Well, if someone wants simple, I can do simple versions of my own votes. The simple versions will be the bolded ones below.
[X][First] Compromise: There is no evidence for Forresters' claim that the road should be toll-free. As the Boltons are currently maintaining the road, it is their right to allow the Whitehills to levy tolls along it. So far as this court is concerned, the tolls stand as they are now, not to be altered until the dam is completed. However, the saboteur confessed to being a Whitehill armsman before dying. As the Whitehills apparently have no evidence that the saboteur was not one of their armsmen, they must be held at least partly liable for the sabotage. The court holds that the Whitehills must pay half the costs of the dam reconstruction. The court admonishes the Forresters for having tortured the key witness to death, thus weakening the evidence of their own claims. Hypothetically, if the saboteur was here to testify today, then the Forresters might have been awarded higher damages.
OR
[X][First] The Boltons maintain the road, so if they want the Whitehills charging a toll, then they can. But no raising the toll any higher than it is now. The Forresters have evidence that a Whitehill man destroyed the dam. But because the Forresters tortured the only witness to death, their case against the Whitehills is weakened. The Whitehills pay only half the cost of repairing the dam, and get to keep the money from charging the Forresters the higher tolls.
[X][Second] Execute him.
OR
[X][Second] Write-In: Execute him. Also decree that the first claim on the traitor merchant's estate will go to pay customary damages for wrongful death to the survivors of each of the three dead men. If there is anything left for the merchant's heirs to inherit after the wrongful death damages have been paid, then they can have it.
OR
[X][Second] Write-In: Execute him. And pay damages to the survivors of the three dead men from the seditious drunkard's estate.

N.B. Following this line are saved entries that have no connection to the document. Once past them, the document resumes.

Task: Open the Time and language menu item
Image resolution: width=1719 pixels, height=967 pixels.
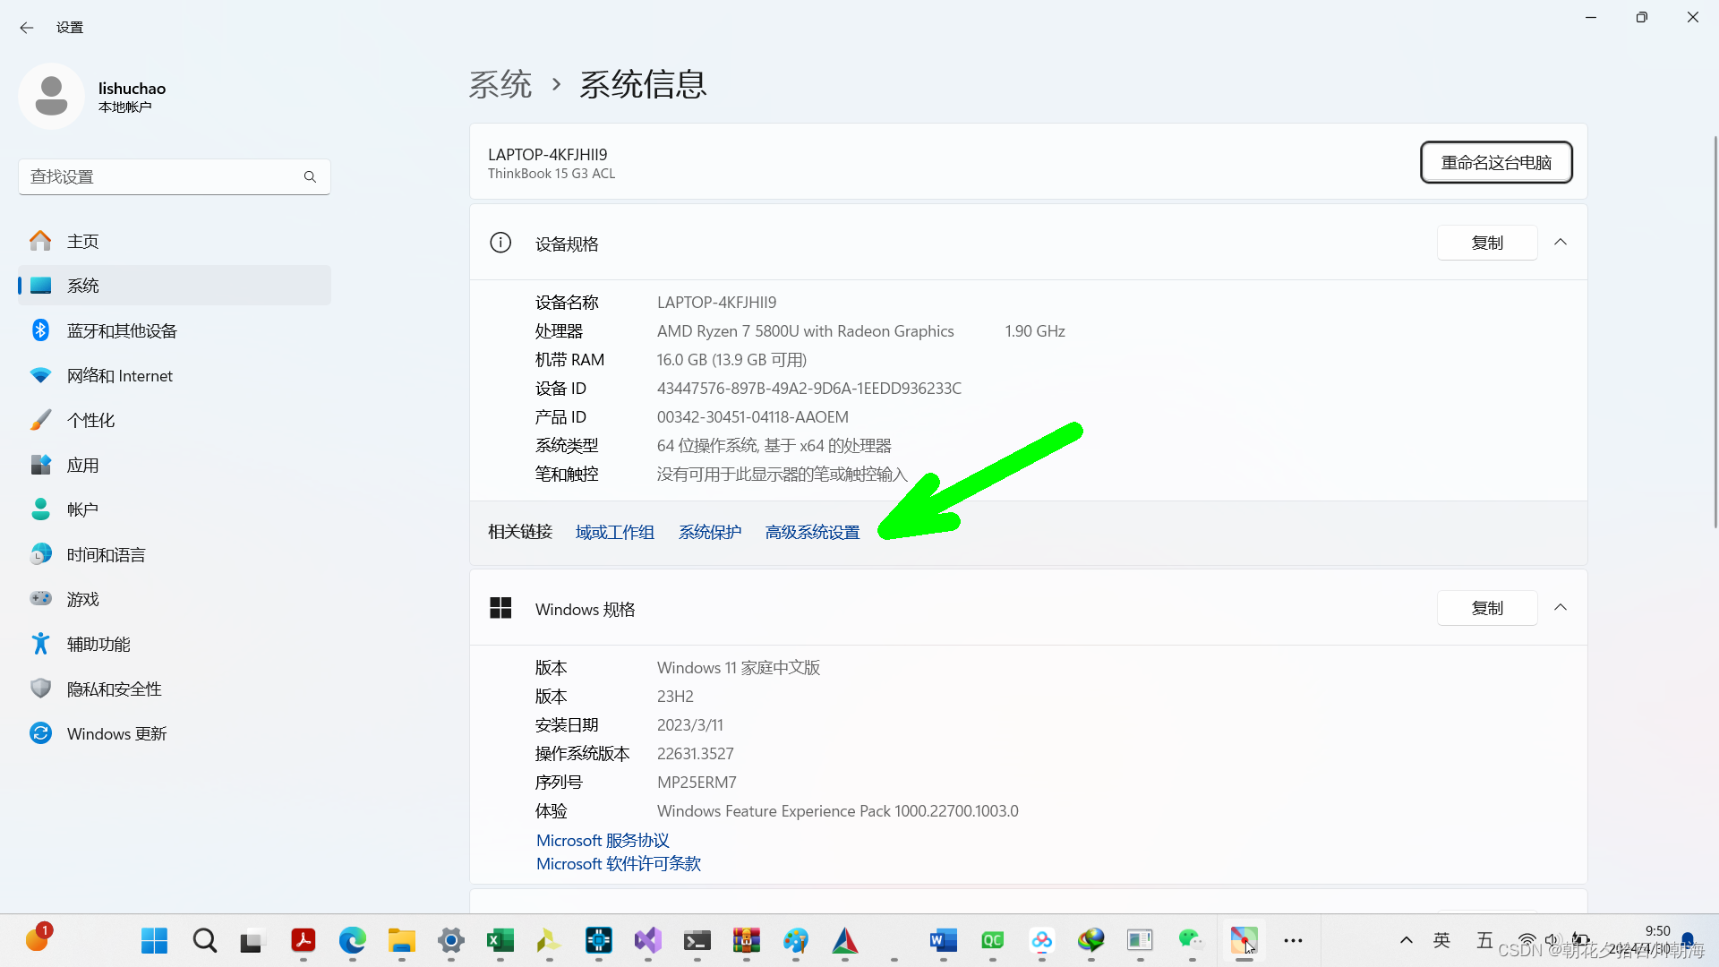Action: [x=106, y=555]
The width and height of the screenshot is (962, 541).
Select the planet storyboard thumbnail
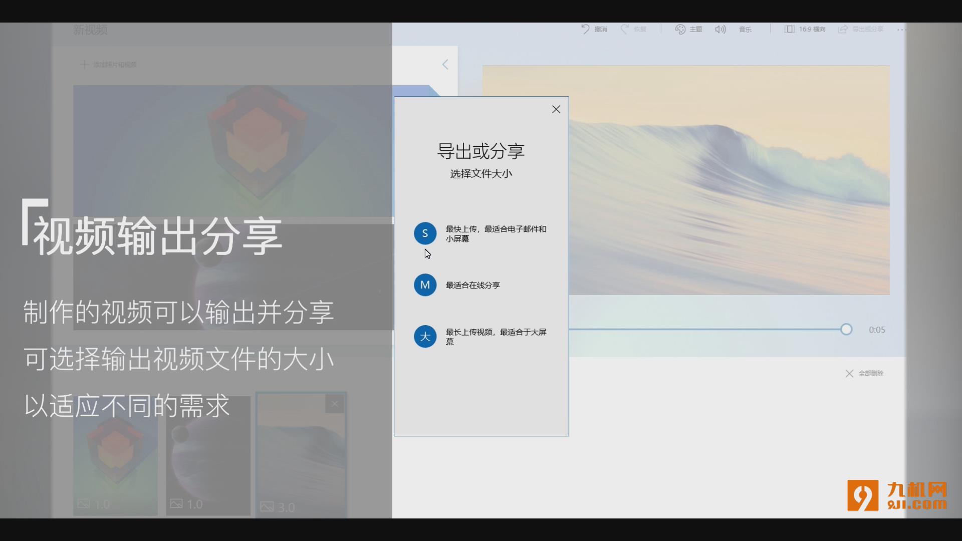pyautogui.click(x=208, y=456)
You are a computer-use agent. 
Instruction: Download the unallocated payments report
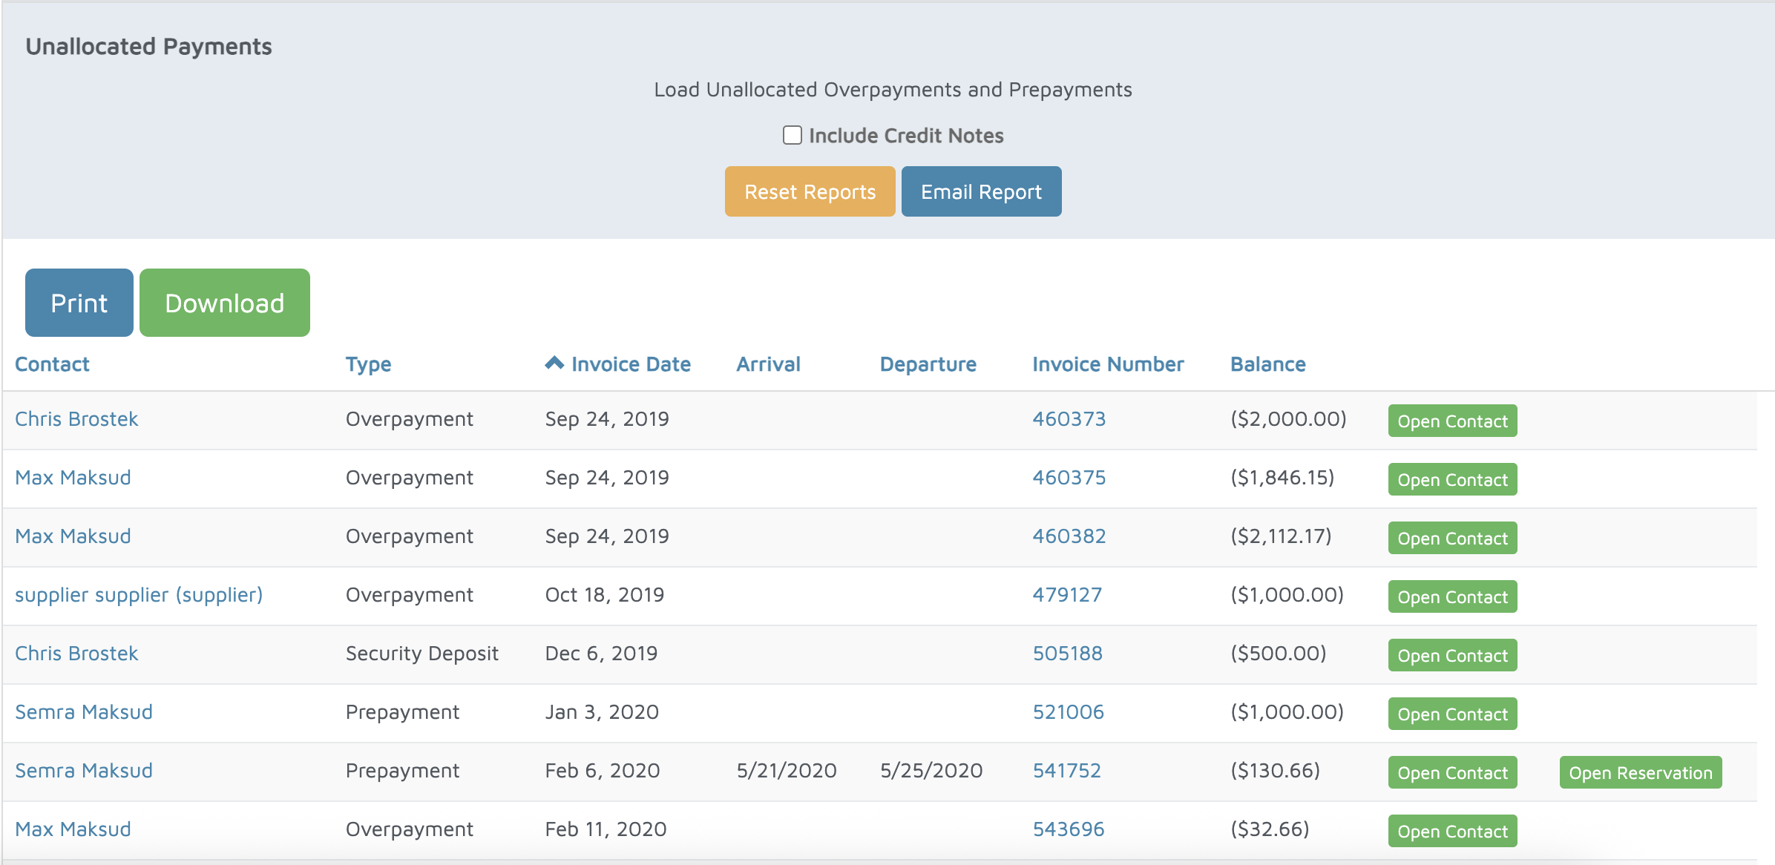click(224, 303)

[X][Third] Write-In: In recognition of the poacher's unusual and desperate conditions, and that he may remain able-bodied and capable of supporting his daughter, the court will allow him to compensate Lord Stark by forfeiting all his land. The land is now Stark property, to rent to tenants or otherwise to do with as they see fit.
OR
[x] [Third] Write-In: Send him to the Gift, to farm the land in bond to the Watch
OR
[X][Third] Since the poacher was a desperate man, we commute his sentence. Instead of death or maiming, he will forfeit all his land to the Starks. He is now a tenant of the Starks and not a freeholder. They can decide his rents.
The third vote (my bolded version) is basically the same as my old write-in, just shorter and punchier. Note that this is a harsh punishment; if he weren't the sole able-bodied male in his family it might be harsher than maiming him, because it means he doesn't have land to pass on to his descendants. It's also a punishment that only freeholding peasants who own their own land could even hope to pay, and one that significantly rewards a noble when it is applied. So it doesn't set a strong precedent for "soft on poaching," and nobles will probably not freak out over infringement on their literal privilege.
The second vote is basically the same, just shorter and punchier.
The first vote is also tightened up but basically the same. Trying to (grudgingly) treat the torture confession as evidence, while still slapping the Forresters pretty hard for torturing the only witness to death. Assuming the tolls during the time spent fixing the dam add up to less than half the cost of repairing the dam, then if this was a scheme by the Forresters then it only sort of worked. And if this was a scheme by the Lighthills, then they still wind up regretting it. Which is kind of important because it IS entirely possible that this was a Lighthill scheme all along, but also possible that this was a Forrester scheme to incriminate their neighbors for something that happened by bad luck, and we now have no way to know.